Dans la partie sud-ouest de la France, baignée par le golfe de Gascogne, se trouve l'ancienne province d'Aquitaine. Cette région de France, dont nos ancêtres sont natifs, était connue à partir du XIIIe siècle sous le nom de Guyenne. Rattachée au royaume franc, apanage d'un fils de Charlemagne, Louis le Pieux, puis duché, l'Aquitaine passa à l'Angleterre en 1152 avec le mariage de la duchesse Aliénor d'Aquitaine: répudiée par Louis VII, roi de France, celle-ci épousa en secondes noces Henri II Plantagenêt, prince héritier de la couronne d'Angleterre.

Disputé longuement par l'Angleterre et la France, cette région redevint française suite à la bataille de Castillon (1453) et la guerre des Cent Ans (XIVe au XVe siècle), et engloba plus tard la région du Béarn qui était depuis longtemps indépendante. Dès 1850 et ce jusqu'aux années 1950, cette région connue un fort dépeuplement, causé surtout par le départ vers les Amériques de cent à deux cent mille Basques français. En 1995, cette région française comptait près de deux millions huit cent mille habitants et s'étendait sur une superficie de 41 308 km2, soit 8 % de la superficie de la France.

LAURÈDE

Le village de Laurède, situé dans le département des Landes, est l'endroit le plus ancien où nous ayons retracé l'origine des familles Desclaux. Malheureusement, les incendies, les guerres de religions ainsi que la Révolution française de 1789 ont détruit bon nombre de documents anciens concernant cette localité et il serait difficile de tenter de remonter nos racines au-delà de ce village.

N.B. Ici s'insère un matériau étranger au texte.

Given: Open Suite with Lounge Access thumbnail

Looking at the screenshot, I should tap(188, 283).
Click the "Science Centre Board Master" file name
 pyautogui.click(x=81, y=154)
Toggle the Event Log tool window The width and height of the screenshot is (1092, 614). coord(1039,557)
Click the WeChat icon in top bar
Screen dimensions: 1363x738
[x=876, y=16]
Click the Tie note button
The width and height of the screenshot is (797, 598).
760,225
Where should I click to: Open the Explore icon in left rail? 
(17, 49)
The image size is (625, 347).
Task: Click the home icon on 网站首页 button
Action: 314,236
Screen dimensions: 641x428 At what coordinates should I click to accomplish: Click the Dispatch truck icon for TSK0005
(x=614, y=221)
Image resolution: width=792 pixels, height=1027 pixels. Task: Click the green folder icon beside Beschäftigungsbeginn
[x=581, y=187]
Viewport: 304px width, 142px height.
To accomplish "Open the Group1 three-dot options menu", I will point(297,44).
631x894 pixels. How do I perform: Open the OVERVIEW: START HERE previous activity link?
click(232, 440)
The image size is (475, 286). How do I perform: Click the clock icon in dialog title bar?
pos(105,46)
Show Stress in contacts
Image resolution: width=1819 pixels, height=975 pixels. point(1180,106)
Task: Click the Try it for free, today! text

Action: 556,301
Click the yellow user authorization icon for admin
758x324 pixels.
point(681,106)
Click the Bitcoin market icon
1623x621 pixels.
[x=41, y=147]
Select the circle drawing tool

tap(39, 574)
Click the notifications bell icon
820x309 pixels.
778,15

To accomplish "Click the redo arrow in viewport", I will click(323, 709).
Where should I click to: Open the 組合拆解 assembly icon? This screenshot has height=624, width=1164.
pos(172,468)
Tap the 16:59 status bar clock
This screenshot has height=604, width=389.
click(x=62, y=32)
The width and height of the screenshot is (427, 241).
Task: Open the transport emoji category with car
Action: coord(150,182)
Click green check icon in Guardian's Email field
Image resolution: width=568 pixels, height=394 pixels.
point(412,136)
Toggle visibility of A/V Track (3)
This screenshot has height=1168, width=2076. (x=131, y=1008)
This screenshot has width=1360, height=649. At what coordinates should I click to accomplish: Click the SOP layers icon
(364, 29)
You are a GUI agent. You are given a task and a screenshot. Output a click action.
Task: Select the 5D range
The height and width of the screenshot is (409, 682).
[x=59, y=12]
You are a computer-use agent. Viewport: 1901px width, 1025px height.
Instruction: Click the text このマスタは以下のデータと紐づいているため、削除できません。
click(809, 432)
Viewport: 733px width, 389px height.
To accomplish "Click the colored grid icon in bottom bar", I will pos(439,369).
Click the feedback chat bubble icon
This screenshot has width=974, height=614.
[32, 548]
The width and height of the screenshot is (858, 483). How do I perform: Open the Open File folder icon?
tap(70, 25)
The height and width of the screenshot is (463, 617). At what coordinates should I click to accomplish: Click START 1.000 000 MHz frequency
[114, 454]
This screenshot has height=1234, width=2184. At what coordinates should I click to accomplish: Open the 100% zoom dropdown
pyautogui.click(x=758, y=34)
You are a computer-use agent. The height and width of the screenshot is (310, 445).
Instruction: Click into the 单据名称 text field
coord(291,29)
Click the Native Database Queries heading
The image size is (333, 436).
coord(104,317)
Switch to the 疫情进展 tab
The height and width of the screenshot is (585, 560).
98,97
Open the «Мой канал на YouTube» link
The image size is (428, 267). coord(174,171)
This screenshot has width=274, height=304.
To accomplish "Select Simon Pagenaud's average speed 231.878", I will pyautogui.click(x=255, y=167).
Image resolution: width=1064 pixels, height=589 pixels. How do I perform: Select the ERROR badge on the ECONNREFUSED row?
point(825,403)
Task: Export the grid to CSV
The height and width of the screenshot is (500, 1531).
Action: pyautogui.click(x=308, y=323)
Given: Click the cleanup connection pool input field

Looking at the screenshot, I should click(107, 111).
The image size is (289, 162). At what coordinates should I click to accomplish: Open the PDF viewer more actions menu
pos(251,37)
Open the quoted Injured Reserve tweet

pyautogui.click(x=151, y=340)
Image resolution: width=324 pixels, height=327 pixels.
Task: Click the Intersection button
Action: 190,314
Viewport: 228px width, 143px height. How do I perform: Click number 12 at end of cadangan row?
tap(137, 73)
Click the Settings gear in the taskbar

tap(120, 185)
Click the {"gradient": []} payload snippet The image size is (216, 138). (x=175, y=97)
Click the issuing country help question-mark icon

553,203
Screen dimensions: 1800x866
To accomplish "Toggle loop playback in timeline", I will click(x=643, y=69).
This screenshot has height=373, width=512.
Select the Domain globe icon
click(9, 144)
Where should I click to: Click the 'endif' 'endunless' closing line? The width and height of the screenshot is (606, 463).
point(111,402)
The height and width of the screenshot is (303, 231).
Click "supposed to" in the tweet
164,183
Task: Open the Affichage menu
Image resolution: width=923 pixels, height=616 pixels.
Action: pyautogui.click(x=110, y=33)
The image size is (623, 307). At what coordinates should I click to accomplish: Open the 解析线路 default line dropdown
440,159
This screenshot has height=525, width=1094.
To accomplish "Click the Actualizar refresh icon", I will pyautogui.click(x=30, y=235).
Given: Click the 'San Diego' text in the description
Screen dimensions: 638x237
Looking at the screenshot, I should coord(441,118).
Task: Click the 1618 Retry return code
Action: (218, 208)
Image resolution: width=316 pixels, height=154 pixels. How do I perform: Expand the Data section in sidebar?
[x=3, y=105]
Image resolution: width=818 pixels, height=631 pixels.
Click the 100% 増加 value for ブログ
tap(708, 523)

Ce qui est certain toutefois, c'est que Laurède fut le lieu de naissance d'André Desclaux, époux de Marie de Hondarague, père d'Antoine, Jean et Marie-Madeleine. Ce village, qui donne sur l'Adour, est situé à moins de 100 km. de Bayonne, 8 km. de Montfort-en-Chalosse, 26 km. de Dax et à 32 km. de Mont-de-Marsan. La commune fait aujourd'hui partie du canton de Mugron, arrondissement de Dax et département des Landes. Sa superficie est de 569 hectares (5.69 km2) et comptait 400 habitants au début des années 1970. Dans un acte relatif à l'administration des rois d'Angleterre au XIIIe siècle, Laurède s'écrivait Lapreda et signifie " Pays des lauriers ".

Au XVIIe siècle, un soulèvement populaire ayant pour nom " La Fronde " et visant à protester contre l'absolutisme de l'autorité royale fut désastreuse pour la communauté. Un historien résume ainsi les ravages:

"Les soldats, point payés, se nourrissaient comme ils pouvaient; c'étaient des gens de sac et corde; et, lachés dans les villages,ayant pris de quoi manger et boire, ils s'offraient le reste; puis, repus et excités, ils brisaient, incendiaient, profanaient, faisaientle mal pour lui-même. Ils allaient parfois à la maraude par bandes de quinze cents hommes, officiers en tête; on battait le tambour; on traînait des canons; et la troupe faisait la moisson, emportait le blé, massacrait ceux qui n'étaient pas content "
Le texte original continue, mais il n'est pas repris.